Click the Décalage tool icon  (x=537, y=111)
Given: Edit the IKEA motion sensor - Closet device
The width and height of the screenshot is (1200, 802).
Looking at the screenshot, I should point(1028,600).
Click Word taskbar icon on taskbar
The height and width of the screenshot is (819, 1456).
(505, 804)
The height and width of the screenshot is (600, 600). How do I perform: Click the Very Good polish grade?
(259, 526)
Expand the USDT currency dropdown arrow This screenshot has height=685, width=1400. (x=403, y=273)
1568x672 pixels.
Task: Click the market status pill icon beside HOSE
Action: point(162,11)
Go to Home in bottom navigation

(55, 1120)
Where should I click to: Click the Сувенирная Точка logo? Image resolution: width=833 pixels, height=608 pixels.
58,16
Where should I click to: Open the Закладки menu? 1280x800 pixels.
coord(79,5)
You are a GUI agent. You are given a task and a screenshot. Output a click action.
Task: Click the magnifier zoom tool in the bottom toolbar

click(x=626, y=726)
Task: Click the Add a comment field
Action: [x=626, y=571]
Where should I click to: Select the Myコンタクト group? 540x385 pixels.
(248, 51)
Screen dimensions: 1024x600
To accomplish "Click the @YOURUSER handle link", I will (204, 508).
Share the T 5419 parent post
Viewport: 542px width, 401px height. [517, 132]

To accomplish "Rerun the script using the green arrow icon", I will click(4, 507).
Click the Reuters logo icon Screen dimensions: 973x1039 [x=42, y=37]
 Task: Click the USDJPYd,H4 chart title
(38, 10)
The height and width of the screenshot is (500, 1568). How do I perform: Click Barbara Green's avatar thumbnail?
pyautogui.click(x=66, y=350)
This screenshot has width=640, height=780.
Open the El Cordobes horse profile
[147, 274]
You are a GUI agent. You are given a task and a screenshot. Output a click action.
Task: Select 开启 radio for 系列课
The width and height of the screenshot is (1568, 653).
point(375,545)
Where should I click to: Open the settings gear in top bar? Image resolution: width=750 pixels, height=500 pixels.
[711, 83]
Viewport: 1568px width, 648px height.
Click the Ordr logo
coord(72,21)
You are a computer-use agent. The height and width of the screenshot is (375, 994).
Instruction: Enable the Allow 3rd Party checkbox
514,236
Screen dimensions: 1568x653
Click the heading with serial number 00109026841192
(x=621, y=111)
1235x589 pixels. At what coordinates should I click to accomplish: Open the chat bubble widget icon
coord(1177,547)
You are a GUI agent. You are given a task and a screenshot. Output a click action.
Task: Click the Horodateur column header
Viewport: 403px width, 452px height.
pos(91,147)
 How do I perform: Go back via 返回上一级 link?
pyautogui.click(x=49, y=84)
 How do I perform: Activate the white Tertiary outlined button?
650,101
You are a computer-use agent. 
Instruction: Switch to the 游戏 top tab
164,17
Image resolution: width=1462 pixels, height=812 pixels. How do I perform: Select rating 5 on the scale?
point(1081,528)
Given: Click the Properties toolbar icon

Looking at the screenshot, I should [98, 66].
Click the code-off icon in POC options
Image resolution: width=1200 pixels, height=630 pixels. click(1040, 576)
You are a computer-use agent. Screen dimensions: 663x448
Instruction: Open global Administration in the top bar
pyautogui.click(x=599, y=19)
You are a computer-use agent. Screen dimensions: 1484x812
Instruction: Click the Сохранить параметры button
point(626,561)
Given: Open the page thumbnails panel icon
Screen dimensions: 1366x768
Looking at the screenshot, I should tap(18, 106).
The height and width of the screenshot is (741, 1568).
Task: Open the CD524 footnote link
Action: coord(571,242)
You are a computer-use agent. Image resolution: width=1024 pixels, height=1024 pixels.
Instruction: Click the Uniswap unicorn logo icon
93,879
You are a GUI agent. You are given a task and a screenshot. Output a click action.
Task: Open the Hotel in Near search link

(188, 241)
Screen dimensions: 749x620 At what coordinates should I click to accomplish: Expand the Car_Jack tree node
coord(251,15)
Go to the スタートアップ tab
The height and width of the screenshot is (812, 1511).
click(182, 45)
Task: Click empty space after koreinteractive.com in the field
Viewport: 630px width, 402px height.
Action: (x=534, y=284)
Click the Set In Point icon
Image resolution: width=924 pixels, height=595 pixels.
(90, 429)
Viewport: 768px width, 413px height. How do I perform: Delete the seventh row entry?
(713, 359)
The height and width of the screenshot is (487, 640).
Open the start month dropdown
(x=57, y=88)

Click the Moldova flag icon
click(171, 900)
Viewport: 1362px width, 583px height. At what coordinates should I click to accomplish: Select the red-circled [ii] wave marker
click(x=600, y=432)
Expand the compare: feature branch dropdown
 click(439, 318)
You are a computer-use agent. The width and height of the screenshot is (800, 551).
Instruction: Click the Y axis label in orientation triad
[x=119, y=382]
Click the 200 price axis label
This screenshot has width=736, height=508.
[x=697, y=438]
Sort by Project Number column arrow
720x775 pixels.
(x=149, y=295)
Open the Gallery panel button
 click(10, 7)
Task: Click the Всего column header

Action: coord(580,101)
○ ○ ○
> PROBLEM STATEMENT: Look for "agent" in each line of the material, then copy the lines where it is found.

> TASK SOLUTION:
You are a GUI agent. You are given a task and a screenshot. Output a click action.
You are a GUI agent. You are given a task and a screenshot. Output a click action.
You are a computer-use agent. The height and width of the screenshot is (375, 994).
You are a GUI agent. You are given a task and a screenshot. Output a click action.
You are a computer-use agent. 
You are a computer-use agent. Screen dimensions: 663x448
You are a computer-use agent. Screen dimensions: 1484x812
You are a computer-use agent. Image resolution: width=1024 pixels, height=1024 pixels.
You are a GUI agent. You are given a task and a screenshot. Output a click action.
You are a computer-use agent. The width and height of the screenshot is (800, 551).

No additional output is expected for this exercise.